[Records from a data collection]
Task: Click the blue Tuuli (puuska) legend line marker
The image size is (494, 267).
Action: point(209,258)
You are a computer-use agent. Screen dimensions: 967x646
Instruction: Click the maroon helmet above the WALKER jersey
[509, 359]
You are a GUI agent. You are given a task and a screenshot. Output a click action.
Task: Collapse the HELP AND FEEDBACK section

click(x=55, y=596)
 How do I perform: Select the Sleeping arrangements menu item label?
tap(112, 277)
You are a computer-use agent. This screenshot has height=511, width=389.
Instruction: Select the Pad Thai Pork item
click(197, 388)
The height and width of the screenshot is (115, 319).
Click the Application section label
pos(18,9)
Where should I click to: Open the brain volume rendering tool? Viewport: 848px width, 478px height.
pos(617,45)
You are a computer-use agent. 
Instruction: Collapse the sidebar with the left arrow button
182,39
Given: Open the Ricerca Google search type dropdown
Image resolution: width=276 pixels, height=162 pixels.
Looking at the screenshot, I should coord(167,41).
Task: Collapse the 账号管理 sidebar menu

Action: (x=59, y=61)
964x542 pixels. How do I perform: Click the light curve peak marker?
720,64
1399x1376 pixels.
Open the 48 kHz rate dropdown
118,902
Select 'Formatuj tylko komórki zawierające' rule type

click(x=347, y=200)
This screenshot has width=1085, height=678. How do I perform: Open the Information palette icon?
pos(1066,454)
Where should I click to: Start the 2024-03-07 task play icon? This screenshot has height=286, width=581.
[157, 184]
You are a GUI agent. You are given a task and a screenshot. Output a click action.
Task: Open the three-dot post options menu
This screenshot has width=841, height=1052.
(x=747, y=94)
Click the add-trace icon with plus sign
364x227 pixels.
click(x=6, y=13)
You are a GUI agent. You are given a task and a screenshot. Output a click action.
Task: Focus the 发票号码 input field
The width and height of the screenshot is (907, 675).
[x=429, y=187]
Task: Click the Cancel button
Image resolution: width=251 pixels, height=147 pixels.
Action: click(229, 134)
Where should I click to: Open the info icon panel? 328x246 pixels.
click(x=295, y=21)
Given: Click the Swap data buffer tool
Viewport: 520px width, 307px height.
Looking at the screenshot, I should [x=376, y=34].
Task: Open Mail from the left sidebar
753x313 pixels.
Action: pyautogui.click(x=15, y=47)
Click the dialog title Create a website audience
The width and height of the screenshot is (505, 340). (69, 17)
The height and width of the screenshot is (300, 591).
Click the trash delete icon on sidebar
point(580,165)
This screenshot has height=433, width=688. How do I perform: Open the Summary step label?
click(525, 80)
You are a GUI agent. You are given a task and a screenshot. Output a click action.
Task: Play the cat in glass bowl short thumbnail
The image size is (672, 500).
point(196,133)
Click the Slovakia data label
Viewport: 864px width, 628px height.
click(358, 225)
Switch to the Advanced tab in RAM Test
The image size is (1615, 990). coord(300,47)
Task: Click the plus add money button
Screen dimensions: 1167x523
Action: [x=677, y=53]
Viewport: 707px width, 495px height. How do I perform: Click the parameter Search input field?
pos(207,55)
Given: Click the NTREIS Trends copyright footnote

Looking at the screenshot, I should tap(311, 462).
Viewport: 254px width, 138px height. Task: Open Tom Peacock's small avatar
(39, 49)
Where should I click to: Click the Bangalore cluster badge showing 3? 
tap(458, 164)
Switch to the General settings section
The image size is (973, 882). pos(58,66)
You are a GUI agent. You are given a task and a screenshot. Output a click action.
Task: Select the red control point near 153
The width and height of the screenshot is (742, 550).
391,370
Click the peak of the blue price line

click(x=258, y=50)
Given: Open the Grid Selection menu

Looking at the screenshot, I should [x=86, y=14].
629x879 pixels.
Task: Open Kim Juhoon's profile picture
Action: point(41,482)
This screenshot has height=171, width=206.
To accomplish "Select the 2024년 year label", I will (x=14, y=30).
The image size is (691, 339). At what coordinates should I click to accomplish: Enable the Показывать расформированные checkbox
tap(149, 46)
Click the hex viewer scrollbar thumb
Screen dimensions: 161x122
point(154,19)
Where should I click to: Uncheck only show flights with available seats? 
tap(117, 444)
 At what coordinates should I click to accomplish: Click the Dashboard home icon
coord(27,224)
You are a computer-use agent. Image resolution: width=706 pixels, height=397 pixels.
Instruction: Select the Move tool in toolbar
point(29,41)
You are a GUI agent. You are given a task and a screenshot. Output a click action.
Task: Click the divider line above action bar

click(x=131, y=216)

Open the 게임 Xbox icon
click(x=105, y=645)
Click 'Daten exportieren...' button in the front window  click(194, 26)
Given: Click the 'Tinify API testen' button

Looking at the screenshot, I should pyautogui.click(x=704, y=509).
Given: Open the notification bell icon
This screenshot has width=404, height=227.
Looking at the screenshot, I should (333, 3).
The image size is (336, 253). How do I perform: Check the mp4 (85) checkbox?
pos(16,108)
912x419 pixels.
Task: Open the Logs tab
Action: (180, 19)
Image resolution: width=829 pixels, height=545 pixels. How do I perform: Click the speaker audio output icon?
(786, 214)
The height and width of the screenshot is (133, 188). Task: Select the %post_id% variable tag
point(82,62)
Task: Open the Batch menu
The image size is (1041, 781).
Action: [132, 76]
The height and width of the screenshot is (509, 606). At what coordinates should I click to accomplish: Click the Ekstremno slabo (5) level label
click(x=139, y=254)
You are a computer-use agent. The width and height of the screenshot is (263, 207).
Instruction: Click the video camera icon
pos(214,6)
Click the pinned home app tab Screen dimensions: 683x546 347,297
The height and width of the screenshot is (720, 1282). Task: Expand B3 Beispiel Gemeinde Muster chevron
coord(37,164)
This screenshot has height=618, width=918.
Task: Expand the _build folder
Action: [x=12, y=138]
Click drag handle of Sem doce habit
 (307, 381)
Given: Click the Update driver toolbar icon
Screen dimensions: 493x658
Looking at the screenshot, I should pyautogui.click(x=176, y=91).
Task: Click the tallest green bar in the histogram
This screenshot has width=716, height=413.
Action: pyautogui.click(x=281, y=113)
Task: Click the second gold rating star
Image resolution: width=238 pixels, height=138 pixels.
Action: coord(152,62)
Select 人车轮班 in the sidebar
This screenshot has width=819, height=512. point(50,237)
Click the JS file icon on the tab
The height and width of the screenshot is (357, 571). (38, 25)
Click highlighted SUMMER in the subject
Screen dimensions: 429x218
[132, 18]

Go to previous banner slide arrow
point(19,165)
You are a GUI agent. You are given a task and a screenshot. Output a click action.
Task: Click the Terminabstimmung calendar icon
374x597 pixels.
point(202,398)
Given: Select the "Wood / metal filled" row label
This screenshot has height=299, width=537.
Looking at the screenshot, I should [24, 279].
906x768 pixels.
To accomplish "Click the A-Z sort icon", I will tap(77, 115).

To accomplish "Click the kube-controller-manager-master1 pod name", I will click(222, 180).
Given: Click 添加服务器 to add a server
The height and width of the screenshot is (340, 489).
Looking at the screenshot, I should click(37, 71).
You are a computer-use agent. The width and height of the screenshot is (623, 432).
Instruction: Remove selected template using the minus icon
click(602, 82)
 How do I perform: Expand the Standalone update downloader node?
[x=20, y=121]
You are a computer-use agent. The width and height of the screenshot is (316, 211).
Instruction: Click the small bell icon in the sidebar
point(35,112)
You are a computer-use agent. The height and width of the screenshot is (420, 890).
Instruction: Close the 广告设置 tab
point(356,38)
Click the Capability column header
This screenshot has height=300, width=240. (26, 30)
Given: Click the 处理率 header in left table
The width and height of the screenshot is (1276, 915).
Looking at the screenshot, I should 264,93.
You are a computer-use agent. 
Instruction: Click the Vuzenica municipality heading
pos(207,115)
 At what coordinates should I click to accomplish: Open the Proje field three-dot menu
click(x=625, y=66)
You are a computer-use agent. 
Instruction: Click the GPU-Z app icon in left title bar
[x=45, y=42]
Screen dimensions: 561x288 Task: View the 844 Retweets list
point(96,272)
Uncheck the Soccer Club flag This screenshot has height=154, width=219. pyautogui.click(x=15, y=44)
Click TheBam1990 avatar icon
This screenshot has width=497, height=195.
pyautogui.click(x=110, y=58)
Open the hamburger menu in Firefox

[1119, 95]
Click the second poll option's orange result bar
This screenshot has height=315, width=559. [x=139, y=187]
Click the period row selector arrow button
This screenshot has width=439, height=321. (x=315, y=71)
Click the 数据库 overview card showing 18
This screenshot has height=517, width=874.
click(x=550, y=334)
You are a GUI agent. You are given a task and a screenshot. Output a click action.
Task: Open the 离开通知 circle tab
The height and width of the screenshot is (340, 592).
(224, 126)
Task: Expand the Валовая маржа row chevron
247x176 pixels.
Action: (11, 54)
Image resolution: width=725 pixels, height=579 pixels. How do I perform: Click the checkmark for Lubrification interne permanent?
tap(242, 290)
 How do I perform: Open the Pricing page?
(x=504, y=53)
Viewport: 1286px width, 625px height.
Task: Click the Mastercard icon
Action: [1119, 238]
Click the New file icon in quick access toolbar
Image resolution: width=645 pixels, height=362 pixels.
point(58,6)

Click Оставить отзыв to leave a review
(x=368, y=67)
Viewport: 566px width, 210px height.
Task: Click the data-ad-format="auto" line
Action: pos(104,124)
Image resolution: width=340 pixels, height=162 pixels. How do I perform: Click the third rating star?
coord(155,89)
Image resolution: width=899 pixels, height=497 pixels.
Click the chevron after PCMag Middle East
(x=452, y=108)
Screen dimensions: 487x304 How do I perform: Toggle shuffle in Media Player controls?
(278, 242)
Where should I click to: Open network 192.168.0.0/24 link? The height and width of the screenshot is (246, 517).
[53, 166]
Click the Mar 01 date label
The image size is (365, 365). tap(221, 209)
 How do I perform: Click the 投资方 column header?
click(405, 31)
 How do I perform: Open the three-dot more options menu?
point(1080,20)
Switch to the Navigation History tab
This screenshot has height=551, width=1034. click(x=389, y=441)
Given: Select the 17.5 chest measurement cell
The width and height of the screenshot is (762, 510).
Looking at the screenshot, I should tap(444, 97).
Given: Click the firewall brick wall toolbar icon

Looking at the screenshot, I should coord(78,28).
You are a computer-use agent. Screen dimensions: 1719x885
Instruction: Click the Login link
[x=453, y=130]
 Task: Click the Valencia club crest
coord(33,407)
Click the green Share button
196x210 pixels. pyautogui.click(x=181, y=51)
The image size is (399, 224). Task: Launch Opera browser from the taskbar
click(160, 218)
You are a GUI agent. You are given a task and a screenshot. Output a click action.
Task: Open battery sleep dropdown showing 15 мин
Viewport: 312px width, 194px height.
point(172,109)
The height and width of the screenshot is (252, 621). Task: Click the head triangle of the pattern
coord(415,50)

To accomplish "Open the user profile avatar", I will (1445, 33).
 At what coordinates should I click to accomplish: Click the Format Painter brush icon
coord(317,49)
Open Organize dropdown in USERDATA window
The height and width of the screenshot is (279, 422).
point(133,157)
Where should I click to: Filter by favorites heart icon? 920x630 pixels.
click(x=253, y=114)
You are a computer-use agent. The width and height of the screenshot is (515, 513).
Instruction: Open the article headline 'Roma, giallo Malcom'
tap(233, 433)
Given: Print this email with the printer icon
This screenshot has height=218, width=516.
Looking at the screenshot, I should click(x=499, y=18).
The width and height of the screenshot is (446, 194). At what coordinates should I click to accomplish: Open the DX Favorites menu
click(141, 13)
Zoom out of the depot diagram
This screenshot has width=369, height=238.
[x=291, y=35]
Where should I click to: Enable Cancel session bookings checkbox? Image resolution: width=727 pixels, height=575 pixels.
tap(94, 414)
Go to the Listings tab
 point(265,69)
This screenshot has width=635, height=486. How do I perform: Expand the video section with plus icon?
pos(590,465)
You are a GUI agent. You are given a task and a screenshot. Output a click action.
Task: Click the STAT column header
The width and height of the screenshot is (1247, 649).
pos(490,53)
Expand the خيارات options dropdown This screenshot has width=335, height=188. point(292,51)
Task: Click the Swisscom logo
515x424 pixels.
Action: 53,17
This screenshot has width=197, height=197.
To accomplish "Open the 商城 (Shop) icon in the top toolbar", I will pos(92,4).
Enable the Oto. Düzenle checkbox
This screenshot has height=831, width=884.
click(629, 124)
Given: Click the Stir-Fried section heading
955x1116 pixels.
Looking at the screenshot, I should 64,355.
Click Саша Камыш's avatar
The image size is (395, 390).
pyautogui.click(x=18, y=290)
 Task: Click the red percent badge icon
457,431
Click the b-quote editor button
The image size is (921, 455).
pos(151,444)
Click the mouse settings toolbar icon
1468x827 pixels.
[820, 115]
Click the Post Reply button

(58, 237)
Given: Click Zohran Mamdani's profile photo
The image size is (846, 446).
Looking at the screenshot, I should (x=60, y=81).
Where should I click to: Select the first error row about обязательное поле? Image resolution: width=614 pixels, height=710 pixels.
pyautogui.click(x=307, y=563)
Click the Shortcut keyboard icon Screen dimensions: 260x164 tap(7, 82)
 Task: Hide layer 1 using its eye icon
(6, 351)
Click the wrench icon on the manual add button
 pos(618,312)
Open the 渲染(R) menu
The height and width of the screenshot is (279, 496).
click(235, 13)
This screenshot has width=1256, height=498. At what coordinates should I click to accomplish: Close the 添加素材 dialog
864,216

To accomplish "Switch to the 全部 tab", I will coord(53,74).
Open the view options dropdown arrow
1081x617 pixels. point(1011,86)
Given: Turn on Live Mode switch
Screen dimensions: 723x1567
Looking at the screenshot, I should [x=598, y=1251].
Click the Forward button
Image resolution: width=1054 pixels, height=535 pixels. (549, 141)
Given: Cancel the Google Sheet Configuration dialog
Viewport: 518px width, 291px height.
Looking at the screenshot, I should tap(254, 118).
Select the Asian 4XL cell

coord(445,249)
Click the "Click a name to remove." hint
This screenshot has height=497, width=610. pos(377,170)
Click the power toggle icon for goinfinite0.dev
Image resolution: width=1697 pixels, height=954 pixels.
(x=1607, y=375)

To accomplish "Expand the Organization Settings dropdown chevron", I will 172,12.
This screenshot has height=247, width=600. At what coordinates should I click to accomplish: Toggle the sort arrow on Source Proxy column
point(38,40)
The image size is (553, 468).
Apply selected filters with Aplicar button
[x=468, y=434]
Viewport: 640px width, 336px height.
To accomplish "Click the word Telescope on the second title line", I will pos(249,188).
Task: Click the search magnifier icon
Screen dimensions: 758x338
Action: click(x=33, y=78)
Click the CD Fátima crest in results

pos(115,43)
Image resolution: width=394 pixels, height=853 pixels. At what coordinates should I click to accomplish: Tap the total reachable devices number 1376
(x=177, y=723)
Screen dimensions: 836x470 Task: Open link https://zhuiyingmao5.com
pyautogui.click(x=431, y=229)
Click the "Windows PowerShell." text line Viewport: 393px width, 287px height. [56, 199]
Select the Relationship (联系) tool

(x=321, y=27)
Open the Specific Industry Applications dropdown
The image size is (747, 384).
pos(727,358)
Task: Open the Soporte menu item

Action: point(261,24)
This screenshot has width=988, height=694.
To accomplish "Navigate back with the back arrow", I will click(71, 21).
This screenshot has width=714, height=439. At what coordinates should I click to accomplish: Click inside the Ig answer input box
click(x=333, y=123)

**WHAT THE TASK ASKS:** Among the lines above, find those with the word "computer". Copy them.

**ANSWER FOR THIS EXERCISE:**
You are a computer-use agent. Screen dimensions: 967x646
You are a computer-use agent. This screenshot has height=511, width=389.
You are a computer-use agent. 
You are a computer-use agent. Image resolution: width=706 pixels, height=397 pixels.
You are a computer-use agent. The width and height of the screenshot is (263, 207).
You are a computer-use agent. The width and height of the screenshot is (623, 432).
You are a computer-use agent. The width and height of the screenshot is (316, 211).
You are a computer-use agent. The height and width of the screenshot is (420, 890).
You are a computer-use agent. 
You are a computer-use agent. 
You are a computer-use agent. Screen dimensions: 1719x885
You are a computer-use agent. The width and height of the screenshot is (515, 513).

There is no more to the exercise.